It’s never easy to ponder what will happen to your body after you pass away, but it’s important to consider the different options that are out there. We live in an age when eco-friendly products and lifestyles are extremely popular, so why not give your corpse the same consideration?
Many people don’t realize that both cremation and burial pose hazards to the environment. One cremation uses as much gas and electricity as a 500-mile road trip, emitting about 250 pounds of carbon dioxide. To put it another way, that’s the same amount that the average American home produces over the course of six days.
A traditional burial is even worse for the environment. Every year, caskets and other materials associated with burials use 100,000 tons of steel, 1.5 million tons of concrete, 77,000 trees, and over 4 million gallons of embalming fluid.
If that all sounds depressing to you, you’re in luck! Natural internment is making a comeback. Here are 3 eco-friendly options for all of us after we pass on to the other side:
Also known as water cremation, the body is placed into a stainless steel receptacle filled with a solution of water and potassium hydroxide and sodium hydroxide. During a 20-hour process, the body is dissolved by a combination of rushing alkaline waters and 350-degree temperatures. The remaining skeleton is ground up into a powder and given to the family of the deceased. The process is legal in 15 U.S. states.
You can donate your body to be used for study by forensic anthropologists on a body farm. These research centers allow bodies to decompose in a number of different ways in the natural elements, so that detectives and scientists can continue honing their forensic knowledge. Science has already learned a great deal from the 7 body farms currently operating in the U.S.

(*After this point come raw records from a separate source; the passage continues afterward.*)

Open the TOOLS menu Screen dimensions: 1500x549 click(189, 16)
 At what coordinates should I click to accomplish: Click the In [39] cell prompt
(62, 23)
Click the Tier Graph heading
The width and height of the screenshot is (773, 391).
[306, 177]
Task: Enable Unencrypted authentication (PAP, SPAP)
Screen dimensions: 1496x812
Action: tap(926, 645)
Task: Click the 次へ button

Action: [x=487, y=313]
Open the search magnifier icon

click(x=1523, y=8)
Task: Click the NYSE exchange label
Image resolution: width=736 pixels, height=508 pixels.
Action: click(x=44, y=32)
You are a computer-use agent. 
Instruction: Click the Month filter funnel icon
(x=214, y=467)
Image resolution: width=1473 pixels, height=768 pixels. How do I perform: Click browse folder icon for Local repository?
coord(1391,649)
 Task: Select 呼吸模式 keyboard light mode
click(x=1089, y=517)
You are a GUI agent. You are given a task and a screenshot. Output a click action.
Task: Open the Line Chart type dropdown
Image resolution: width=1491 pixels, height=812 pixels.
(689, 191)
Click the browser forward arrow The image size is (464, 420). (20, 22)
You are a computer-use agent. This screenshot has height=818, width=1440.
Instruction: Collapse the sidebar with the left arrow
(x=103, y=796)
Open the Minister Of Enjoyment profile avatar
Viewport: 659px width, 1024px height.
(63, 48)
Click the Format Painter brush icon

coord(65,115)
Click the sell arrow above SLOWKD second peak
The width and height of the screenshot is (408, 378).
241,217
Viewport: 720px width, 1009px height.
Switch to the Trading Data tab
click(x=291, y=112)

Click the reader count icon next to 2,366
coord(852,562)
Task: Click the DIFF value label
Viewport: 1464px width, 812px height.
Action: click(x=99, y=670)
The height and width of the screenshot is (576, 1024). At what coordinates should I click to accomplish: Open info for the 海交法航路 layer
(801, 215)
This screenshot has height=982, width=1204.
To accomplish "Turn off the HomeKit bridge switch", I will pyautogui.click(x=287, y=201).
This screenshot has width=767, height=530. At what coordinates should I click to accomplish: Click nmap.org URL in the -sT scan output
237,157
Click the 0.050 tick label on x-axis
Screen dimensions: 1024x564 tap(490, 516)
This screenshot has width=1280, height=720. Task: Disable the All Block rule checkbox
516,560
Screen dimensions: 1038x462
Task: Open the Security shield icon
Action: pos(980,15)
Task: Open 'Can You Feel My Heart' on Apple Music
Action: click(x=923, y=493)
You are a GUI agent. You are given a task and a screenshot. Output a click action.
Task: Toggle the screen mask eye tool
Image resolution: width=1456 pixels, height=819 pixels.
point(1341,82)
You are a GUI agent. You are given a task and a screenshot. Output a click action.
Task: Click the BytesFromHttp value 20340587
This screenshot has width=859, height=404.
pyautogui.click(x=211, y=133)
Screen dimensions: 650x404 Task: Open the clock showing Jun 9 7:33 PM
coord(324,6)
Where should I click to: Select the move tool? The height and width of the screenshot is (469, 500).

This practice is common in Tibet and surrounding areas, although it’s a little tough imagining it gaining ground in the West. Buddhists allow dead bodies to be exposed to the elements and eaten by vultures in a ritual that they believe will bring good karma. The Buddhists believe the act will help the person move on to the next life – by removing their physical body, they won’t be held back. The ritual also serves a practical purpose: the area lacks wood, and its rocky earth makes it difficult to dig graves.